### [What the task requires]
Rewrite the lines from the start of the records down to the line containing "Action: (346, 482)" as a numbered list, leaving out blank lines.

### [Information shown]
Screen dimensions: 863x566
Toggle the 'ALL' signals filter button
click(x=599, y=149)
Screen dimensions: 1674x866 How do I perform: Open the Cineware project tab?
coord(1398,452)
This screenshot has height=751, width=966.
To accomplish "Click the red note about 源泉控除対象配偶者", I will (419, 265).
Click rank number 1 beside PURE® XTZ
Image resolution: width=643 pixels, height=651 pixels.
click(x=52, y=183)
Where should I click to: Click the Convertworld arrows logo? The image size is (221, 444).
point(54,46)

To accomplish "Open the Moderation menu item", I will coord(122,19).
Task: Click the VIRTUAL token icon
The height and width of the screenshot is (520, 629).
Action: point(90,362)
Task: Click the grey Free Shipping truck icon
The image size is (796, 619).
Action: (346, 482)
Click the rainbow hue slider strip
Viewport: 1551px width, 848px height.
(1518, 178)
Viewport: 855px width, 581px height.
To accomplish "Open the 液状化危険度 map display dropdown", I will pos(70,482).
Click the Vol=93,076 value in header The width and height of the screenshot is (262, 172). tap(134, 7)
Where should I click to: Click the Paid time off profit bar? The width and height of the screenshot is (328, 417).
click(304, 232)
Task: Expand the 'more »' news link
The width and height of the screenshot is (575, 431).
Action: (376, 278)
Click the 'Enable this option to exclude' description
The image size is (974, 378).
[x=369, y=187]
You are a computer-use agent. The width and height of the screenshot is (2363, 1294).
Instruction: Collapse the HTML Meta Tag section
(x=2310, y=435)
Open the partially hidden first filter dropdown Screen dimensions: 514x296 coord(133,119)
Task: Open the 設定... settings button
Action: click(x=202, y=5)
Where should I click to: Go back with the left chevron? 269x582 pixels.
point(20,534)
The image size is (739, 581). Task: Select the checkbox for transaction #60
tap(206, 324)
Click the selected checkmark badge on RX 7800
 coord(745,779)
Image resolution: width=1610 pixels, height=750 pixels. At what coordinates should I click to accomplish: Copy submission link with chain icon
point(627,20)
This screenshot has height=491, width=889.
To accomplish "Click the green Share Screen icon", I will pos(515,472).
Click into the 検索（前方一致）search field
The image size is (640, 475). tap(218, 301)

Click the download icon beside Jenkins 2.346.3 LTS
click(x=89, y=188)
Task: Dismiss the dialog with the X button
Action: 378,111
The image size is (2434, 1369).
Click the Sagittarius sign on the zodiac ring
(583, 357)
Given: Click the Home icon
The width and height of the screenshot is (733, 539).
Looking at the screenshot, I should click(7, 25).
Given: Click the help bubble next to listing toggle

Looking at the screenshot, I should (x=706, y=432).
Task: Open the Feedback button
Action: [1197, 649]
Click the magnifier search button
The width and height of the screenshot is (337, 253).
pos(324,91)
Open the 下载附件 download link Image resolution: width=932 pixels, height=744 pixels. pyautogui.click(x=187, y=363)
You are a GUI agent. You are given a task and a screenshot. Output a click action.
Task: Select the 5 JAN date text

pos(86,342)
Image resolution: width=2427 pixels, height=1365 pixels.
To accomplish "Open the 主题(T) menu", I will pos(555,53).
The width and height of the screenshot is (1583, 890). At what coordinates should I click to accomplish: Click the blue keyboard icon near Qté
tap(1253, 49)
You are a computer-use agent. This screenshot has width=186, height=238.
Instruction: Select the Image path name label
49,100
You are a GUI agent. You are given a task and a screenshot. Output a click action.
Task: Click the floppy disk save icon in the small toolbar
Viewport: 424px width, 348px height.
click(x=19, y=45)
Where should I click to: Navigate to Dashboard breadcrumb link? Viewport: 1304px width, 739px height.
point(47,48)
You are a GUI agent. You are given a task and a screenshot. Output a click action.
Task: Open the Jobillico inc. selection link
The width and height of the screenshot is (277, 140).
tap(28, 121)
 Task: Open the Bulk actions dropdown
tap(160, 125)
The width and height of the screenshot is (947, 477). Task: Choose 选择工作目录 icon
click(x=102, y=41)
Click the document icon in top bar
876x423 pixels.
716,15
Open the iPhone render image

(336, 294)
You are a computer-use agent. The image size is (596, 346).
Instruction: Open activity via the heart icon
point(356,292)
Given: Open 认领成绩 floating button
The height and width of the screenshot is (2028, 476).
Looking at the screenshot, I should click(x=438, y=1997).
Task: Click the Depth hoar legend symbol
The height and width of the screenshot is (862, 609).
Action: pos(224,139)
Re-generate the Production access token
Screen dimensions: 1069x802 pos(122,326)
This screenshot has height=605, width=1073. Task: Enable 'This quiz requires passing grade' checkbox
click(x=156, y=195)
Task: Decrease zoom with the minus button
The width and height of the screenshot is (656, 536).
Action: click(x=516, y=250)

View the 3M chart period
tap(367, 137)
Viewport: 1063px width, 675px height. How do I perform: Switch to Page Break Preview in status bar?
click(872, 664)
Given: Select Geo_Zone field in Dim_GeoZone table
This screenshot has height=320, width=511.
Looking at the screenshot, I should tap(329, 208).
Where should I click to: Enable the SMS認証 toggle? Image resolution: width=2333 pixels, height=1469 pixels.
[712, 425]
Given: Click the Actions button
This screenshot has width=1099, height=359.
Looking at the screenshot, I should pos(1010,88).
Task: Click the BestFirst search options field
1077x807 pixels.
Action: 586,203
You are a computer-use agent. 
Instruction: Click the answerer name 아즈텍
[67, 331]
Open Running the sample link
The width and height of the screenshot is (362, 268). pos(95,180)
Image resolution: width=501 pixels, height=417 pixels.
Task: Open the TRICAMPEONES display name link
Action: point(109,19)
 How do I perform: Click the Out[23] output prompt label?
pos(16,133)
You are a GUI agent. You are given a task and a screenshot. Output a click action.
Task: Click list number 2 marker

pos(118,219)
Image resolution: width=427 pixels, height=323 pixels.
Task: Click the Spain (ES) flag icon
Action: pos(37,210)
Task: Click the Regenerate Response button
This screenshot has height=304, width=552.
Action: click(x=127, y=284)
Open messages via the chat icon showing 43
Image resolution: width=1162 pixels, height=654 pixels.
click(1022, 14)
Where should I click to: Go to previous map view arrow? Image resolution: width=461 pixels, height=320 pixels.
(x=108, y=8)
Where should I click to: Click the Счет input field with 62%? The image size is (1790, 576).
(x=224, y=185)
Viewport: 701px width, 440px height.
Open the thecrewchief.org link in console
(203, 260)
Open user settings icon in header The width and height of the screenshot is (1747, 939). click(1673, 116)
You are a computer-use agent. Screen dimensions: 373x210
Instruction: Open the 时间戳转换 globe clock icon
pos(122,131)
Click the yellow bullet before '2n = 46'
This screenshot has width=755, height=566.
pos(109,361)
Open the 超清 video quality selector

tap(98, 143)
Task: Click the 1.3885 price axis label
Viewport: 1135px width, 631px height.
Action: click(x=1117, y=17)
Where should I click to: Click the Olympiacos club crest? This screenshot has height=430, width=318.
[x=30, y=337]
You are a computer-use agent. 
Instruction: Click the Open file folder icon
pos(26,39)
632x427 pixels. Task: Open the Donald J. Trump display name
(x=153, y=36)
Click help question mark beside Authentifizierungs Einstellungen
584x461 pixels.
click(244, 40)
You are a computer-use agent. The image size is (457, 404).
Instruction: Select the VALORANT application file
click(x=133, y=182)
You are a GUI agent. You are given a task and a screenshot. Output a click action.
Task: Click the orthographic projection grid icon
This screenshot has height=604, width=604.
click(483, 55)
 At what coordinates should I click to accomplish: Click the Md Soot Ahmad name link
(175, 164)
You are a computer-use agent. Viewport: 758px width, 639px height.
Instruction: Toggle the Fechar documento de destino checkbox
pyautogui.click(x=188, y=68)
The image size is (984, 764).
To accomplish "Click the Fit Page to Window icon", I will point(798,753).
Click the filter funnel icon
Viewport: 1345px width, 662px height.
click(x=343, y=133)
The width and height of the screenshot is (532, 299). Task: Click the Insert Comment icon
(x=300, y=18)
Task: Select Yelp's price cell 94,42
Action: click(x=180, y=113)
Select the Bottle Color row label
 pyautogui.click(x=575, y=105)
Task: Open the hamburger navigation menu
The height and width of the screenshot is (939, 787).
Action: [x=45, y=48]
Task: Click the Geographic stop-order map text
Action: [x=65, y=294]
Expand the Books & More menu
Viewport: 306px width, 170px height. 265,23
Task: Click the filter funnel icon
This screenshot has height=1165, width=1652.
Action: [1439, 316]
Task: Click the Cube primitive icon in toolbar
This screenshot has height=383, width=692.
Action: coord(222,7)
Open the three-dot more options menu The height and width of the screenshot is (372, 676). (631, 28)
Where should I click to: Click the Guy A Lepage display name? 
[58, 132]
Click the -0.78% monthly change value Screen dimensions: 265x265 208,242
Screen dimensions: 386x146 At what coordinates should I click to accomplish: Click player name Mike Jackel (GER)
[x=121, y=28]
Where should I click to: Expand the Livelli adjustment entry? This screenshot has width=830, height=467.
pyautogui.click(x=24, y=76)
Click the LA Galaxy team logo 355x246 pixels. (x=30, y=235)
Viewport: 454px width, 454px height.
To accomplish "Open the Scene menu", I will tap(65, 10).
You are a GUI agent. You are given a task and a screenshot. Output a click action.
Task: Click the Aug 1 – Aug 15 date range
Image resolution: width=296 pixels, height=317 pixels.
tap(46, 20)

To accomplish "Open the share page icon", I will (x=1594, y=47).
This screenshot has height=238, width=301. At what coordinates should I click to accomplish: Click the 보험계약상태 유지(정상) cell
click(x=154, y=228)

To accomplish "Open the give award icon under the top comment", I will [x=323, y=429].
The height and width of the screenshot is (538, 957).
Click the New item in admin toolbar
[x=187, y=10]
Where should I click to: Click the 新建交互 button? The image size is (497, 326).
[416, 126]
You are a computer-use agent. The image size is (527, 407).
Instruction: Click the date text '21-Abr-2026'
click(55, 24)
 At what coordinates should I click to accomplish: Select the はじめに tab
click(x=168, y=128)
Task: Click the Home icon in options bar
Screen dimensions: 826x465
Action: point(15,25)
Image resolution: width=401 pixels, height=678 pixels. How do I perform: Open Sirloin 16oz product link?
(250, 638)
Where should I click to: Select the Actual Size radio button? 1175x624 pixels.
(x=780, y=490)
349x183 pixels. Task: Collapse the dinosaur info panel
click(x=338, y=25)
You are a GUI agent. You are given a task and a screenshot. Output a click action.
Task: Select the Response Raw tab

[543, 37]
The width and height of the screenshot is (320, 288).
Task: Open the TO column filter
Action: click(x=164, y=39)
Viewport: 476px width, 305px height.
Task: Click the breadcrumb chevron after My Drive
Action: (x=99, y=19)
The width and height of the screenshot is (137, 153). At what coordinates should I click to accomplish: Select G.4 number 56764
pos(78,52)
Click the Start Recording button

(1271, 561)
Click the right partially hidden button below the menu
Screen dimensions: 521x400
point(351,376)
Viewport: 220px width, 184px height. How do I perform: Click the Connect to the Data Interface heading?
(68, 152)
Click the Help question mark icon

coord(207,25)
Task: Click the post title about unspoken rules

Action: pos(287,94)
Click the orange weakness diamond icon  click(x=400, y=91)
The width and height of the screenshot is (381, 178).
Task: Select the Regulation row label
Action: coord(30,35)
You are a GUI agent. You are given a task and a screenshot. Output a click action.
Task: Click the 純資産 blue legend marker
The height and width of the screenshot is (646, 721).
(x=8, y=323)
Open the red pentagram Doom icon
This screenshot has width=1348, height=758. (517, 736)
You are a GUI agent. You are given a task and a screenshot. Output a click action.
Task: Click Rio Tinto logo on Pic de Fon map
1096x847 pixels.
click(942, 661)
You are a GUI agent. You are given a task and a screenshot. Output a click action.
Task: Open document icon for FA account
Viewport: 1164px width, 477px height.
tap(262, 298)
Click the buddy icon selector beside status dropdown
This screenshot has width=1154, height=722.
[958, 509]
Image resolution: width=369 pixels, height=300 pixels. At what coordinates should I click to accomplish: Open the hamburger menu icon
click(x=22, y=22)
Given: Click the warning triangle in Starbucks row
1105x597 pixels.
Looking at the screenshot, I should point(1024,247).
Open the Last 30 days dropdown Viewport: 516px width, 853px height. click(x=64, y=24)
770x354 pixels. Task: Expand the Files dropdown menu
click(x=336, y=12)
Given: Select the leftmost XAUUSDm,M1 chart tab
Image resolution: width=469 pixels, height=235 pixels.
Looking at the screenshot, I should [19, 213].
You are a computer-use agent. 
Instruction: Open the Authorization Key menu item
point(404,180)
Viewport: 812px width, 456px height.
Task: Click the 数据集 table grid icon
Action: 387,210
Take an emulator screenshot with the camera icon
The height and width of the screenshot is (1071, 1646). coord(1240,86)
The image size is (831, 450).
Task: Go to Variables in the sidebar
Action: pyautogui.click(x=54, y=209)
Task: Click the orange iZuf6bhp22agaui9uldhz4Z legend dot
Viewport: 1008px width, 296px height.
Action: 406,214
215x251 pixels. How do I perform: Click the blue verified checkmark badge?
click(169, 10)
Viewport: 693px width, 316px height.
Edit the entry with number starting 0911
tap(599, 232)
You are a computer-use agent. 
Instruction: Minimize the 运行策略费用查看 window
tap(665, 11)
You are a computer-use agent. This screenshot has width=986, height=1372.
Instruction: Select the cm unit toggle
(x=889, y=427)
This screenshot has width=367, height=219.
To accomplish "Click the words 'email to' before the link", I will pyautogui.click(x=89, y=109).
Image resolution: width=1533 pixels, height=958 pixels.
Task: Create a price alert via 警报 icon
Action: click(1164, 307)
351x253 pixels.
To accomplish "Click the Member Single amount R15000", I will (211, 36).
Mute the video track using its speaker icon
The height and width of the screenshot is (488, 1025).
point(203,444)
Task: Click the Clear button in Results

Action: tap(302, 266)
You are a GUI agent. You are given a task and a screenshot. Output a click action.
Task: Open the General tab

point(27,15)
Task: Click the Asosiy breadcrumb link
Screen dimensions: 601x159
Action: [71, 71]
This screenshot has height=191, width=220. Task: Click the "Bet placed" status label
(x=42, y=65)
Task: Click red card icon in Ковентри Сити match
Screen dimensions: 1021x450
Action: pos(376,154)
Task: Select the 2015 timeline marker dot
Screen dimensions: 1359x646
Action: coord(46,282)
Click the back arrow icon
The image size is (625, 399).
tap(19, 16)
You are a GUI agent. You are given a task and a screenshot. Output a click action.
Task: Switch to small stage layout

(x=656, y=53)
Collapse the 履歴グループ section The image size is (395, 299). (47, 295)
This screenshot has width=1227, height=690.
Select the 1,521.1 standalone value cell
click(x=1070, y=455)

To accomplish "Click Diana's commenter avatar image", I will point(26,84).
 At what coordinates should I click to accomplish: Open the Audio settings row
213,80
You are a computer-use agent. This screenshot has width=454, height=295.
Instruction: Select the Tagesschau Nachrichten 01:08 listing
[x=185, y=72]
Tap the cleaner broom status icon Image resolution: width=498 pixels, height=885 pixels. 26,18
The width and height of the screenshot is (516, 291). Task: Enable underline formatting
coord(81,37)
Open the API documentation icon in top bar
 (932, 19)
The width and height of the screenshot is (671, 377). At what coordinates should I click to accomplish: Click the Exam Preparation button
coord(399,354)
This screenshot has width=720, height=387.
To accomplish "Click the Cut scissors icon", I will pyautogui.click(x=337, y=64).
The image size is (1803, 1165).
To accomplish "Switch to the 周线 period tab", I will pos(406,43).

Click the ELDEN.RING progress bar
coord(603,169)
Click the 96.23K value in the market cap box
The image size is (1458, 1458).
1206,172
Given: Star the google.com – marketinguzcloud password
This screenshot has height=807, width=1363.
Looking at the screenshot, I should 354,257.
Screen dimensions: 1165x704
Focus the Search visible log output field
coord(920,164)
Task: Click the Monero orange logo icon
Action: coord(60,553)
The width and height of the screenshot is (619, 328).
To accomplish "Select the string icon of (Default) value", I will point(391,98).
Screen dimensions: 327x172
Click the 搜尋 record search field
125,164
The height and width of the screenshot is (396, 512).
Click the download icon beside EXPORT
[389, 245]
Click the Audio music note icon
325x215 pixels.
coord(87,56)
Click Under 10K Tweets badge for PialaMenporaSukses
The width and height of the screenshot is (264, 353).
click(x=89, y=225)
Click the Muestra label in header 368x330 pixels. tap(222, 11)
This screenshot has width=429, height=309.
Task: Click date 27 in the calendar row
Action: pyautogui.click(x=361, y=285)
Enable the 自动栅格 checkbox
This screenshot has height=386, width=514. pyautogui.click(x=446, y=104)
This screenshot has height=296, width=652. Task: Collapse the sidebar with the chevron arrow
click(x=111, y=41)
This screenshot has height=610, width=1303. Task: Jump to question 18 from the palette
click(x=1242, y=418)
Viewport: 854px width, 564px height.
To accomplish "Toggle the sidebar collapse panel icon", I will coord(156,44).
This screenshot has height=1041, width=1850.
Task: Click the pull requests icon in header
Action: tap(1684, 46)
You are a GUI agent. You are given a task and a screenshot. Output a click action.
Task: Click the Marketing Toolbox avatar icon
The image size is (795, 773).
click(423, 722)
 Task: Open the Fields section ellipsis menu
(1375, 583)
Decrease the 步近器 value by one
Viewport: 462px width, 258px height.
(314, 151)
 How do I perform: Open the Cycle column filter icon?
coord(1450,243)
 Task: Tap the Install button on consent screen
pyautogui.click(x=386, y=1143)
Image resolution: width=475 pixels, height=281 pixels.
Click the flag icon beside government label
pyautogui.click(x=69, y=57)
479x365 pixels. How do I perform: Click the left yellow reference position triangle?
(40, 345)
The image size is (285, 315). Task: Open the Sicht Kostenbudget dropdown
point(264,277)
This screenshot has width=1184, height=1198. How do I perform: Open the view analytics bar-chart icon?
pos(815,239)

### [Task output]
1. Screen dimensions: 863x566
2. Toggle the 'ALL' signals filter button
3. click(x=599, y=149)
4. Screen dimensions: 1674x866 How do I perform: Open the Cineware project tab?
5. coord(1398,452)
6. This screenshot has height=751, width=966.
7. To accomplish "Click the red note about 源泉控除対象配偶者", I will (419, 265).
8. Click rank number 1 beside PURE® XTZ
9. Image resolution: width=643 pixels, height=651 pixels.
10. click(x=52, y=183)
11. Where should I click to: Click the Convertworld arrows logo? The image size is (221, 444).
12. point(54,46)
13. To accomplish "Open the Moderation menu item", I will coord(122,19).
14. Task: Click the VIRTUAL token icon
15. The height and width of the screenshot is (520, 629).
16. Action: point(90,362)
17. Task: Click the grey Free Shipping truck icon
18. The image size is (796, 619).
19. Action: (346, 482)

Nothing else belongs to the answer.